Methods: An approved computer-aided diagnosis (CADx) module for differentiating between adenoma and nonadenoma in unmagnified white-light colonoscopy was used in a consecutive series of colonoscopies. For each polyp, CADx output and subsequent endoscopist diagnosis with advanced imaging were matched against the histology gold standard. The primary outcome was the negative predictive value (NPV) of CADx for adenomatous histology for ≤5-mm rectosigmoid lesions. We also calculated the NPV for AI-assisted endoscopist predictions, and agreement between CADx and histology-based postpolypectomy surveillance intervals according to European and American guidelines.

Results: Overall, 544 polyps were removed in 162 patients, of which 295 (54.2%) were ≤5-mm rectosigmoid histologically verified lesions. CADx diagnosis was feasible in 291 of 295 (98.6%), and the NPV for ≤5-mm rectosigmoid lesions was 97.6% (95% CI, 94.1%-99.1%). There were 242 of 295 (82%) lesions that were amenable for a leave-in-situ strategy. Based on CADx output, 212 of 544 (39%) would be amenable to a resect-and-discard strategy, resulting in a 95.6% (95% CI, 90.8%-98.0%) and 95.9% (95% CI, 89.8%-98.4%) agreement between CADx- and histology-based surveillance intervals according to European and American guidelines, respectively. A similar NPV (97.6%; 95% CI, 94.8%-99.1%) for ≤5-mm rectosigmoids was achieved by AI-assisted endoscopists assessing polyps with electronic chromoendoscopy, with a CADx-concordant diagnosis in 97.2% of cases.

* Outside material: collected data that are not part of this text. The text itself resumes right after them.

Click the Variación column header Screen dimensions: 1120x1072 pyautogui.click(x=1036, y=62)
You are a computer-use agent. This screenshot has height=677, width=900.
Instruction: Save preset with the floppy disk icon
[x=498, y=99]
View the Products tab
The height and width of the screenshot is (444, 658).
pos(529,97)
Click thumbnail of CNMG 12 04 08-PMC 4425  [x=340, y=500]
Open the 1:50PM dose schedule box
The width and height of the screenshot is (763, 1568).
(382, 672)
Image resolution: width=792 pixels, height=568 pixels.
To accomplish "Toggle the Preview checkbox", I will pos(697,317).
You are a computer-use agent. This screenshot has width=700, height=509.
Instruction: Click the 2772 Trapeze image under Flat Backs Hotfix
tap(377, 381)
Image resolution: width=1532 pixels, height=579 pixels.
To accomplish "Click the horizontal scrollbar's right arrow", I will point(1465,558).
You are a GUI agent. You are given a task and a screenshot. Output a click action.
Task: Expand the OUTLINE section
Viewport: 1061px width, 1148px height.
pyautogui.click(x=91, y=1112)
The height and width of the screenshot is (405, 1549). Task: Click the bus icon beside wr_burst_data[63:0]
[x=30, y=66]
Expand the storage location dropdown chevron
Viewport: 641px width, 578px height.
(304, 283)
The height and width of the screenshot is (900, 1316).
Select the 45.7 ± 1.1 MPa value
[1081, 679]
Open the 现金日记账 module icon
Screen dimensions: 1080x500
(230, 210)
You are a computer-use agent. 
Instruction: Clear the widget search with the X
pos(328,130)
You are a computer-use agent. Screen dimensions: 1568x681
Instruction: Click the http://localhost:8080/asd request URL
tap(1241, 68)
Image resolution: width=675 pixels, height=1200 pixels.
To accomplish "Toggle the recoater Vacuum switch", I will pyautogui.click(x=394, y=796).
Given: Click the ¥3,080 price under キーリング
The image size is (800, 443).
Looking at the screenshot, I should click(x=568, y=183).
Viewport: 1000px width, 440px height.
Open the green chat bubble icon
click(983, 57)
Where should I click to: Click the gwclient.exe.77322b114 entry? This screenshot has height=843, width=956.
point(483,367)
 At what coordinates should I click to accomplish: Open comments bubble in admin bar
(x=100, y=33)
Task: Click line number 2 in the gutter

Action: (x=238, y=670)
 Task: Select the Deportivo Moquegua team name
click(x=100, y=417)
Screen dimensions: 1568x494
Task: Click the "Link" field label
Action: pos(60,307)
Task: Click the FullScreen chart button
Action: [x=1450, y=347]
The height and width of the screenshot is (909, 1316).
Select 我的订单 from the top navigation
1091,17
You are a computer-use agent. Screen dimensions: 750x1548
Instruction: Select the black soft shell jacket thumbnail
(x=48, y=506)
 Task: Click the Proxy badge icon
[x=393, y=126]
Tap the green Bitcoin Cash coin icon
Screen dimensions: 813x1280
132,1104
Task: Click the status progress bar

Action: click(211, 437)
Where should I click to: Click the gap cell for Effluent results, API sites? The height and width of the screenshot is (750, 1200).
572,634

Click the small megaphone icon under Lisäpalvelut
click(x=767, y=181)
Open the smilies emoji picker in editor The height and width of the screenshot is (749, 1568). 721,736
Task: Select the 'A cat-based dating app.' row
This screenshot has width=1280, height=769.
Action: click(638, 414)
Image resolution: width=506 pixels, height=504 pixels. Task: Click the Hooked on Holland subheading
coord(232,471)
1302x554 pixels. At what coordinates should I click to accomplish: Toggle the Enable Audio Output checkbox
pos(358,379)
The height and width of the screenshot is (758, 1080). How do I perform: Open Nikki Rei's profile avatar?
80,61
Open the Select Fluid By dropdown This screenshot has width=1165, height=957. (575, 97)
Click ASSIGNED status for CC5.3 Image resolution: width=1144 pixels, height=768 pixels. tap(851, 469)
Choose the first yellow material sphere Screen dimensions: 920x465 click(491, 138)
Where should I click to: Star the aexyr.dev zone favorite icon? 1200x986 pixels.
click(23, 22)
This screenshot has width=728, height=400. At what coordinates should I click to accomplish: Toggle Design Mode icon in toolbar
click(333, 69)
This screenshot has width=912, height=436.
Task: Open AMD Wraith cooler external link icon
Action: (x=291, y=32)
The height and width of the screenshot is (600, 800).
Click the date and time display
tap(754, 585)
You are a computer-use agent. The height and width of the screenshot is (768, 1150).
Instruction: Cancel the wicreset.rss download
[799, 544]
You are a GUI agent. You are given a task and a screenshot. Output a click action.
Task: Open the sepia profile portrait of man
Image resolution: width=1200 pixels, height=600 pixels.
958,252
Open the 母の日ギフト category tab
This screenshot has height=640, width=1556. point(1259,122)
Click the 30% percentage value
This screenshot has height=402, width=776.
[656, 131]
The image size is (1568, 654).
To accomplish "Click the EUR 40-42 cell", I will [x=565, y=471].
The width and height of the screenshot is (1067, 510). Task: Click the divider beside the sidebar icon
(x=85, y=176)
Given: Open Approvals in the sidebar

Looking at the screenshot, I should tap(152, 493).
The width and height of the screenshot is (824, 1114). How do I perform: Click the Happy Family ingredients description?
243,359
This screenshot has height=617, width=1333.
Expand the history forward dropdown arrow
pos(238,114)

Conclusions: In this study, CADx without advanced imaging exceeded the benchmarks required for optical diagnosis of colorectal polyps. CADx could help implement cost-saving strategies in colonoscopy by reducing the burden of polypectomy and/or pathology.

Clinicaltrials: gov registration number: NCT04884581.

Keywords: Artificial Intelligence; Colonoscopy; Colorectal Cancer Screening; Colorectal Polyps; Diminutive Polyps; Leave in Situ; Machine Learning; Optical Diagnosis; Polyp Characterization; Resect and Discard; Virtual Chromoendoscopy.